I'll let DeLand innkeeper Lucy Mead Parce tell the rest in the words she used in an October 1878 letter to her son in another state:

"Mrs. Thomas's baby (4 weeks old) died last night. Miss Deane sent over for me to come and help trim the coffin last evening. We have some beautiful fine white wildflowers & I made a wreath and cross of those & geranium leaves. ... A carpenter made the coffin. Mrs. Southworth and Leet lined it & Miss Deane made a wreath of geranium to finish it around the top with. I write this to show you that what is done we have to do ourselves ... The funeral was today at 12 o'clock. Your Father made the prayer. Adda, Will, Miss Deane and two or three others sang. It was buried in their yard. Mrs. Thomas is very poorly ... I should not be at all surprised if she did not live long herself."
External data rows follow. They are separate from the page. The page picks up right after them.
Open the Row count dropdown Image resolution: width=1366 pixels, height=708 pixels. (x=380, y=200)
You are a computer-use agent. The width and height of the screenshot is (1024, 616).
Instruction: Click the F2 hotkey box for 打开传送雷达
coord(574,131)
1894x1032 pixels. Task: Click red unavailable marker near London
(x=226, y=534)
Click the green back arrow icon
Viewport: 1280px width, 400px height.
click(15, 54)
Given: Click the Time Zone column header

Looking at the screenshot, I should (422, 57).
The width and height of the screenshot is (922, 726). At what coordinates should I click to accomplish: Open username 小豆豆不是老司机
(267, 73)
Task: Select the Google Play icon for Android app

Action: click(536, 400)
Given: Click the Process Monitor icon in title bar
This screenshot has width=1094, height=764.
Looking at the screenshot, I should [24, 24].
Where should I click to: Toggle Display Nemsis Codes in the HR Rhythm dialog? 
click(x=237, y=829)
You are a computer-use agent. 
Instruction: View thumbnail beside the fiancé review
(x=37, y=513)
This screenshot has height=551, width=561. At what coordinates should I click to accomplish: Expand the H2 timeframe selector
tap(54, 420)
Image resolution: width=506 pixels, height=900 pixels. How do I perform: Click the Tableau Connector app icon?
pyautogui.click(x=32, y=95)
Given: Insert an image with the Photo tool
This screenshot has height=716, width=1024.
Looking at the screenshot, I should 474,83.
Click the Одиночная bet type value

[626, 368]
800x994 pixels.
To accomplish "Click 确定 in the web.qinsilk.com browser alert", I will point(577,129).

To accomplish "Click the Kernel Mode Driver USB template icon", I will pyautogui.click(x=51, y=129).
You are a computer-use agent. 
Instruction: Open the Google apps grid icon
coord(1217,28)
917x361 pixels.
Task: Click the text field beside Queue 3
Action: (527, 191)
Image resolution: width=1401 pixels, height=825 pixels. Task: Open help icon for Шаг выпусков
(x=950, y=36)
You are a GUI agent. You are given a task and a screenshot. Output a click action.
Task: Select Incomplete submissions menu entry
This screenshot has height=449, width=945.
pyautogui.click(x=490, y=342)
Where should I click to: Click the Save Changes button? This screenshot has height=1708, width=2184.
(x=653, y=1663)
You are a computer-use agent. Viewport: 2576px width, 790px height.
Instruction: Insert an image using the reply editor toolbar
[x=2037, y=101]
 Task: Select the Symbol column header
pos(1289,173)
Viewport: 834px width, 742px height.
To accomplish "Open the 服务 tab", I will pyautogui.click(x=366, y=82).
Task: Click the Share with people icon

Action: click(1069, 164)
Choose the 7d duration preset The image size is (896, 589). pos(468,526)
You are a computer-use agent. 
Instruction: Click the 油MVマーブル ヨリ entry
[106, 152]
She goes on to explain how Mrs. Thomas was being kept alive by neighbors who shared nursing duties. 

My point is this: Here you have people dropping everything to help a neighbor family through a time of intense grief. Tell me, do you know of someone who would craft a coffin overnight in today's world? Or stay up late to line it or weave flower chains to drape across it? 

Yes, they had to make-do themselves, as Lucy Parce states. But they didn't complain about it. Their unity leaps out from her written words, more than 135 years after she set them on paper. So does a gentle civility that appears to have vanished from the modern landscape.

I know people today rise to occasions when necessary. I know frontier dwellers clung to one another partly because their known world ended in a thicket of unwelcoming wilderness in the near distance. But still. Have we lost something of ourselves? I hope not.